QUOTED PASSAGE:
---+---
A follow-up study with two waves was performed among Spanish secondary school teachers. At the beginning of the academic year, a letter was sent to 50 secondary schools explaining the research objective. Self-report questionnaires, with scales measuring the main variables of this study plus other scales related to psychological well-being, were distributed among 600 secondary teachers at these schools and were posted back to the university. In total, 484 respondents from 34 schools returned the questionnaire at T1 at the beginning of the academic year (81% response rate). Eight months later at the end of the academic year (T2), identical questionnaires were distributed among the same schools. After deleting missing cases, 274 teachers (57% women, 43% men) from 23 schools had completed both questionnaires. Their scores were used in longitudinal analyses (T1-T2). Thus, 57% of the teachers participated at both T1 and T2. The mean sample age was 40 years (S.D.= 7.01).

To test whether drop-outs differed from the panel group, we compared the T1 background variables of both groups [i.e. age, gender, type of school (private vs. public), teaching experience, and organizational tenure], and also burnout and engagement dimensions (exhaustion, depersonalization, cynicism, vigor and dedication). Results from ANOVAs and Chi-square analyses showed no significant intergroup differences. We concluded that the panel group did not differ from drop-outs in both terms of background variables, and burnout and engagement dimensions.
---+---
RECORD EXTRACTS:
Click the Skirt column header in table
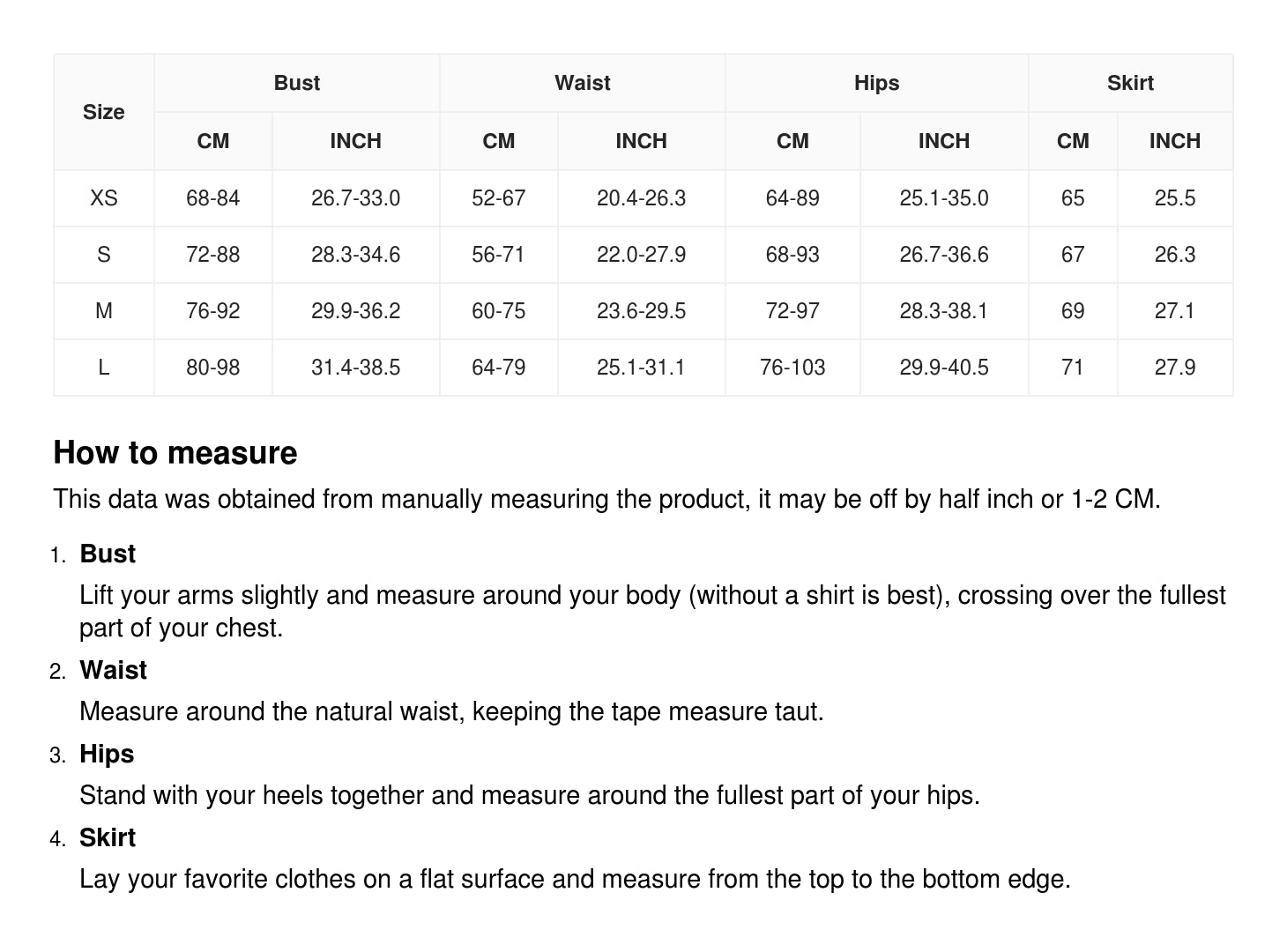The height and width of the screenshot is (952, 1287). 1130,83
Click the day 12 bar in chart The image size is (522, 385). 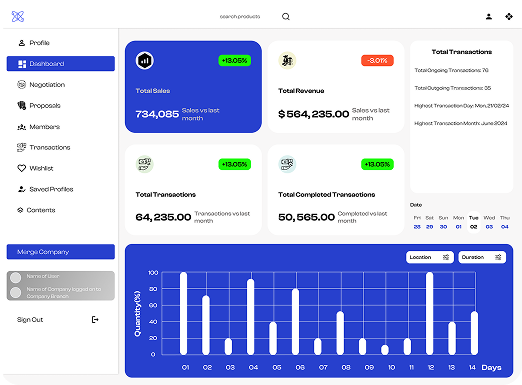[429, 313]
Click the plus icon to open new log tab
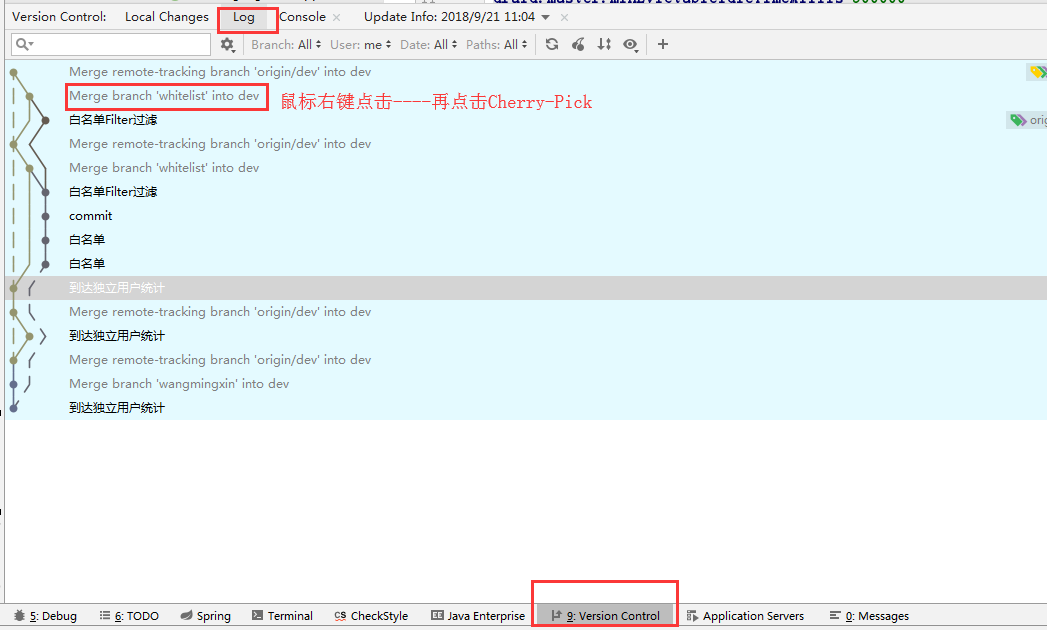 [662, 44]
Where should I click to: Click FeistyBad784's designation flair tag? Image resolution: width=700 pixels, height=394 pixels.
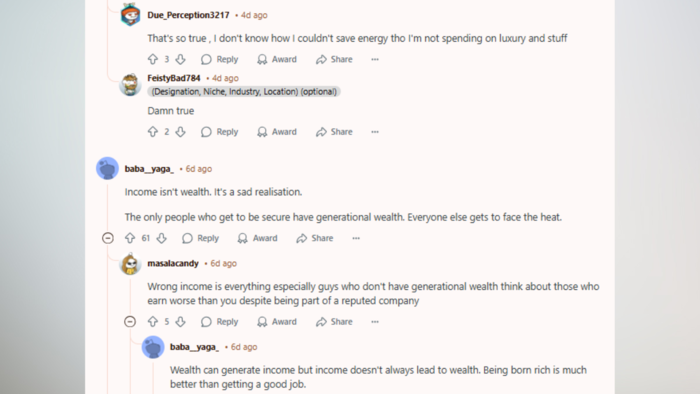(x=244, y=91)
---+---
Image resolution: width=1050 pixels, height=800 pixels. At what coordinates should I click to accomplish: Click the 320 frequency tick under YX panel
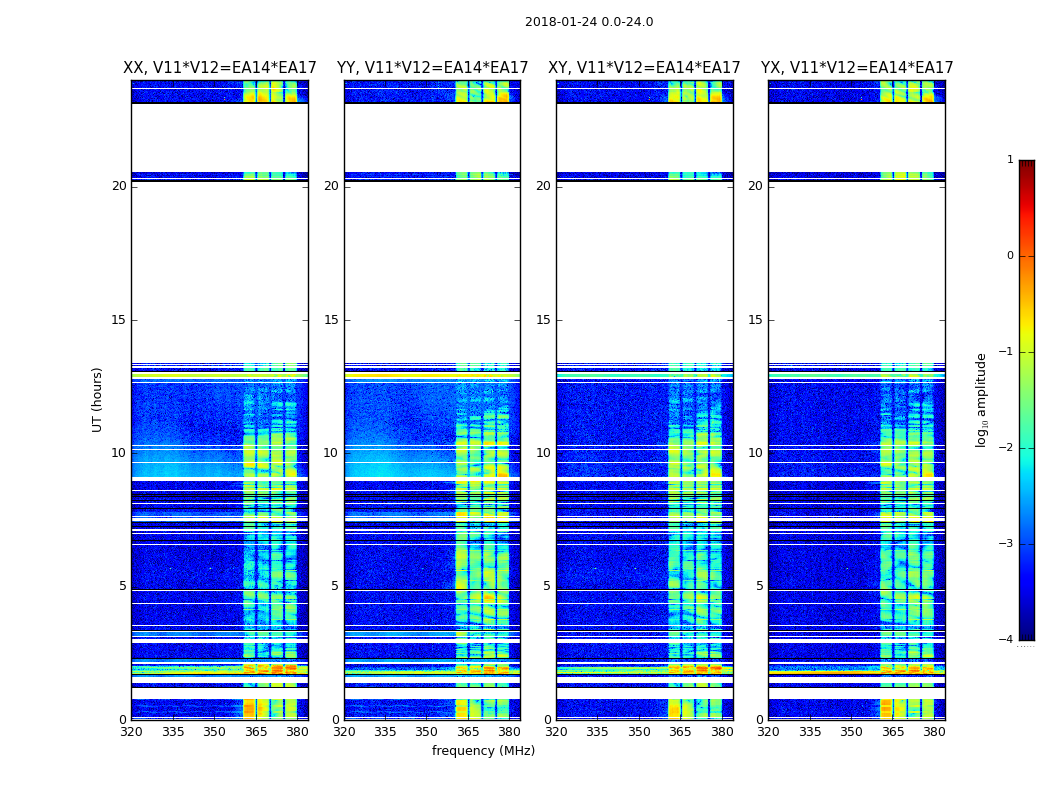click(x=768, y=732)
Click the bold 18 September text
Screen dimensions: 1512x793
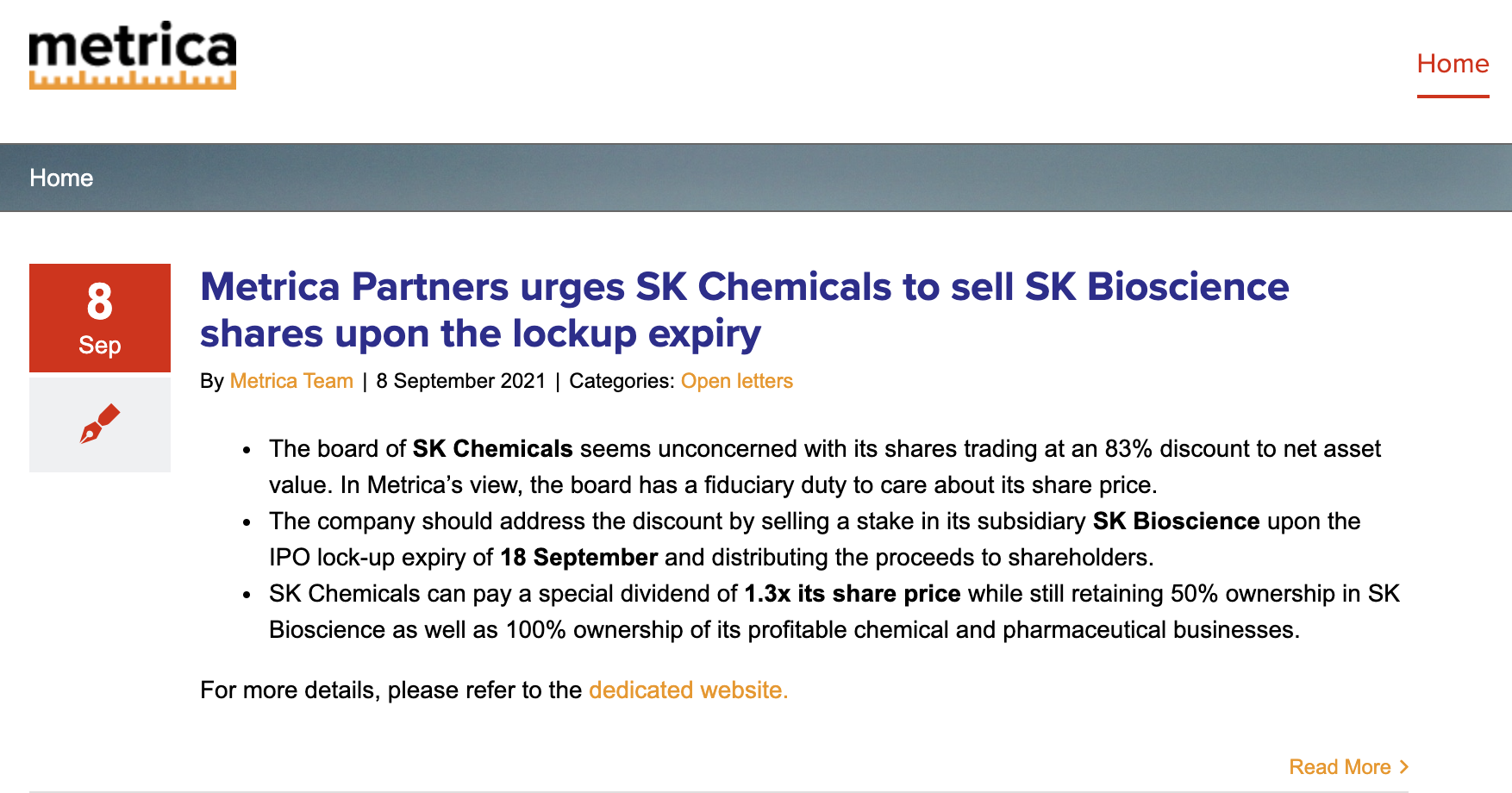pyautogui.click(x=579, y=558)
---+---
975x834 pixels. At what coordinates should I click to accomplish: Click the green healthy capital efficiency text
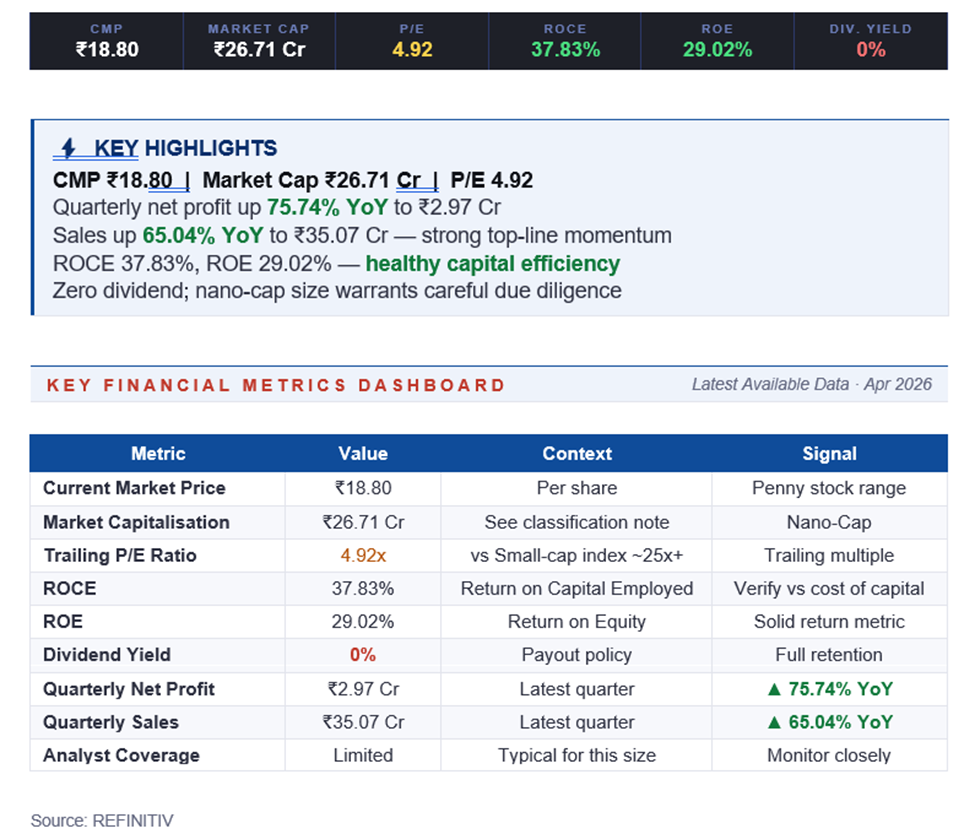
---+---
TASKS TO CARRY OUT:
**1)** Increase every click coordinate in the answers by 31, and rewrite the entries starting at the line that contains "Where should I" and ending at the line that contains "(x=244, y=91)", with the requests included. Leave the pictures out.
**2)** Resume the passage on the two-wave study of Spanish secondary school teachers from where it stops.

TASK-BY-TASK ANSWERS:
**1)**
Where should I click to: Click FeistyBad784's designation flair tag? Image resolution: width=700 pixels, height=394 pixels.
(x=275, y=122)

**2)**
Variables

Five groups of variables were considered: job demands, job resources, personal resources, burnout and engagement. Cronbach's [alpha] appears in table 1, showing that all variables had an alpha coefficient higher than .70 (Nunnaly & Bernstein, 1994), and the most demanding criterion .80 (Henson, 2001). There were only some exceptions of mental competences at T1 ([alpha] = .67) and depersonalization at T1 ([alpha] = .63) and T2 ([alpha] = .64).

Job demands

Quantitative overload was measured with the questionnaire of Beehr, Walsh and Taber (1976), which includes 3 items (item example: << I have too much work to be able to do it absolutely well >>).

Mental and emotional demands were measured with the questionnaire of Van Veldhoven and Meijman (1994), with 6- and 7-item scales, respectively (item example of mental overload: << My work requires that I am continuously thinking about what I have to do >>; item example of emotional overload: << I must confront subjects in my work that affect me personally >>).

Role ambiguity and conflict were measured using the scales of Rizzo, House and Lirtzman (1970) with 6 and 8 items, respectively (item example: << I clearly know what my responsibilities are (reverse) >>; item example of role conflict is: << I do what is acceptable for some people but not for others >>).

Job resources

Autonomy was measured using the questionnaire of Jackson, Wall, Martin and Davis (1993) formed by 5 items (item example: << I can decide what tasks I will do everyday >>). We used the climate scale of questionnaire FOCUS (Van Muijen et al., 1999) to measure support climate, with 3 items (item example << People help mutually to finish the work correctly >>).

Personal resources

Mental and emotional competences were measured with self-constructed questionnaires formed by 3 and 7 items, respectively. We reworded the items forming the scale of mental and emotional demands of Van Veldhoven and Meijman (1994) to construct this scale. Thus, the competences to face these demands were identified. Instead of << My work requires that I work with a lot of written information >>, we used << I feel competent to work with a lot of written information >>. An item example of emotional competence is: << My work requires that I listen to others actively >>, we used << I feel competent to listen to others actively >>.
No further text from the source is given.